立体機動を駆使し、鬼神のような働きで次々と巨人を倒すリヴァイ。ページをめくるとタイトル画が巨大な壁の上の風景(シガンシナ区ということでしょうか)で、本編のエレンたちの訓練兵時代の一場面を思い出し、ちょっとほろっと来るものがあります。ミケ、ハンジ、エルヴィンたちとリヴァイ、ファーラン、イザベルがこの壁にいると、ああ同じ時代同じ場所なのだなあと思います。この場面が今まで出て来なかったのは、考えてみるとちょっと意外です。

リヴァイは巨人の腹の中を切り裂き、ファーランの腕をつかみますが、すでに上半身のみになっていました。ユラ、と立ち上がったリヴァイに4体の巨人が迫ります。つかみかかって来た巨人の両眼に刃を突き刺し、そのままに体の巨人のうなじを削ぎ、最後の巨人には超高速回転でうなじを削ぎ落とします。

両眼に刃を突き刺した巨人に向かってリヴァイは尋ねます。「おい、人間てのは美味いのか?答えろよ」と。
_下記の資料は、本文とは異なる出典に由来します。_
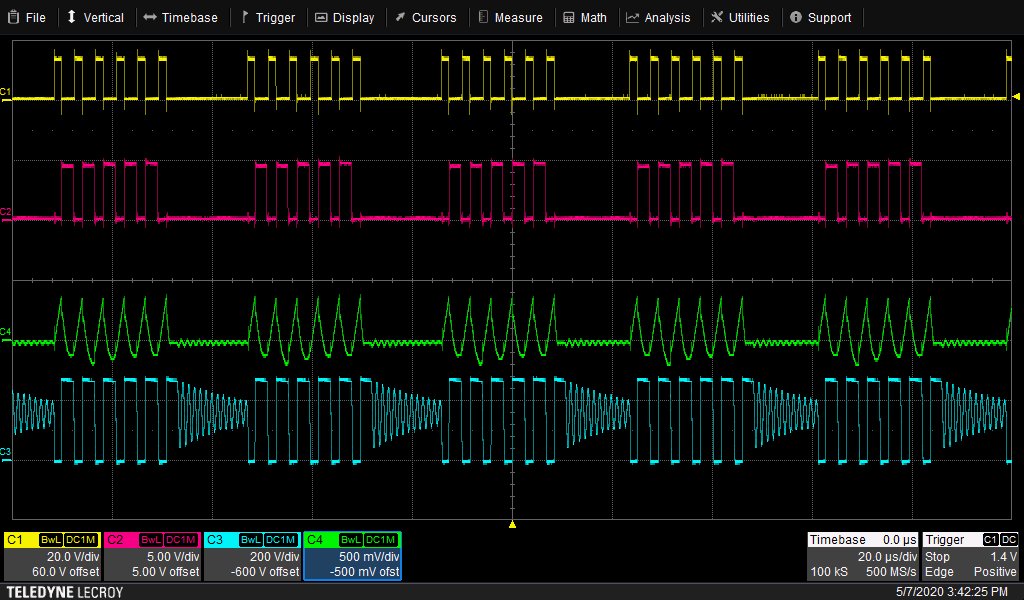Select the cyan C3 channel descriptor box
This screenshot has height=600, width=1024.
tap(252, 556)
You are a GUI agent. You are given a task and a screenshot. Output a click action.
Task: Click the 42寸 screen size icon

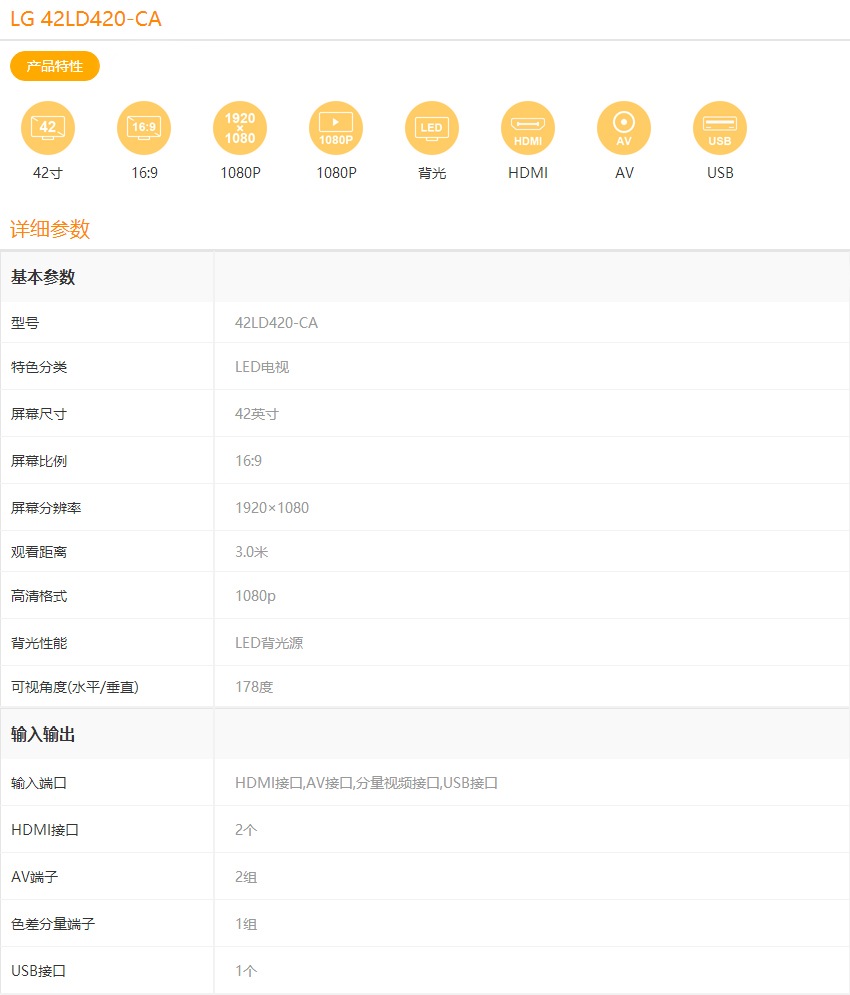tap(48, 128)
一方、馬を駆るエルヴィンとミケは、巨人を倒したもうもうたる蒸気が上がるのを見て驚きます。「一度にあの数を倒すとは…」「奴か?」

最後の巨人を倒したリヴァイは、イザベルの首をみつけます。両眼が開いたままのイザベルの首。リヴァイは悔しさに歯ぎしりしながら、イザベルの目を閉じてやります。

「おい、誰か生存者はいるか?リヴァイ!生き残ったのはお前だけか?この巨人の死骸はお前一人で…」と問うエルヴィンにリヴァイはつかみかかり、馬から引き摺り下ろします。剣を抜くミケに、リヴァイは来るな、と言います。

リヴァイは、「エルヴィン、てめえを殺す。そのためにここにいる」とエルヴィンの首に刃を当てます。

「彼らは…死んだのか…そうか…」というエルヴィン。懐からごそごそと何かを出します。「ニコラス・ロヴォフに関する書類だ」それは、ファーランが探していたもの、依頼主ロヴォフから回収を依頼された書類でした。

「てめえ…知っていたのか」とリヴァイ。しかしそれは白紙でした。「何のつもりだ」というリヴァイにエルヴィンは、「ブラフだ」と言って説明を始めます。

ロヴォフは、壁外調査の中止で浮いた兵団資金を横領していることをエルヴィンはつかんでいたので、決定的な証拠を手に入れるためにウソの情報を流したのだと。案の定彼はリヴァイたちに依頼し、ロヴォフが動いたことでエルヴィンは決定的な証拠を手に入れることが出来たと。

「なぜ俺たちを兵団にいれた」と問うリヴァイに、「お前たちが優れた戦力だから、ということと、逆にリヴァイたちを利用してロヴォフに揺さぶりをかけるためだ」というエルヴィン。しかし、もう本物の証拠書類は兵団を統括するザックレー総統の手元にあるから、もうロヴォフは終わりだ、とエルヴィンは言うのでした。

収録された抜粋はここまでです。